What Students Can Do to Avoid Summer Melt
In our last post, we talked about the phenomenon of summer melt, where up to 1/3 of the students who graduate high school with plans to go to college never make it to a college campus. We discussed what the student’s support team could do to help keep the student on track—but there’s also plenty the student can do to make sure their college plans don’t get derailed.
Open every piece of snail mail you get from the college, and read all of it. You’re probably used to getting all kinds of mail from all kinds of colleges, but once you’ve decided on a college, anything and everything they send you needs to be read. Just ask the student who opened the letter congratulating him for being admitted. He didn’t read the next page, which told him he had a $42,000 scholarship. Read it all.
Continue to check your email account. Email may be almost as old school as snail mail, but it’s still how many colleges communicate with students—especially if they need something in a hurry. The only way you find out what they need is to check email about three times a week in the summer. And make sure to check your junk email folder; some colleges send emails to thousands of students, and your email account may think it’s spam. It isn’t.
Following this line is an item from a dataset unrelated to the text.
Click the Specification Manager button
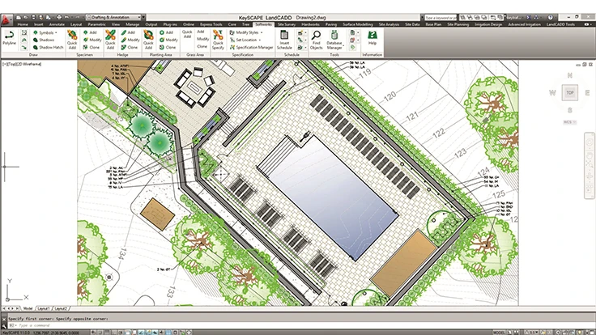Viewport: 596px width, 335px height. tap(253, 47)
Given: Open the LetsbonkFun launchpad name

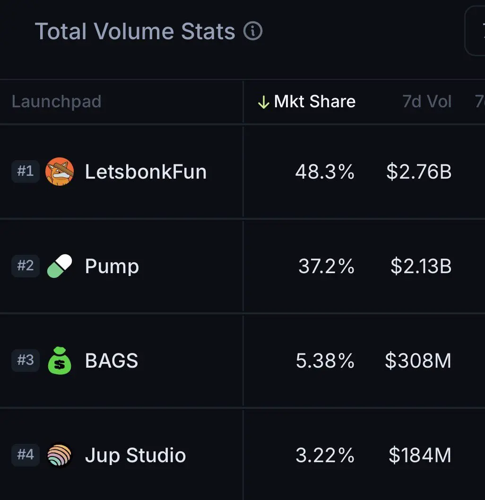Looking at the screenshot, I should point(146,172).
Look for the checklist. Most colleges send you a checklist with everything you’ll need to do over the summer, and when you need to do it. This checklist may come by snail mail, or as a link in an email, or maybe as a text. Print it out, and put it on your refrigerator at home; that way, your parents can help you keep track of what to do as well. If your college doesn’t give a checklist, there are others out there, such as this one from College Board.
Confused? Ask. If there’s any point over the summer when you don’t know what you should be doing, call the college. I know—students aren’t really crazy about talking to people on the phone, especially if they think the college will get the feeling that you don’t know what you’re doing.
Do it anyway. Once a college admits you, they will move heaven and earth to have you register, attend and graduate. There is nothing—NOTHING—they haven’t been asked before, so don’t feel like you’re the only one. In fact, colleges have Student Services offices because so many students have so many questions. If you don’t know how to contact them, call the admissions office, and they’ll tell you how.
It’s easy to feel alone in this transition to college, but you have a home team of family, friends and counselors who are there to help, even in the summer. There’s a ton of people at your college—your new home—who want to help you too, even though they haven’t met you. All you have to do is ask.
Make this happen.
Patrick O’Connor is a 2017-18 School Counselor Ambassador Fellow at the U.S. Department of Education.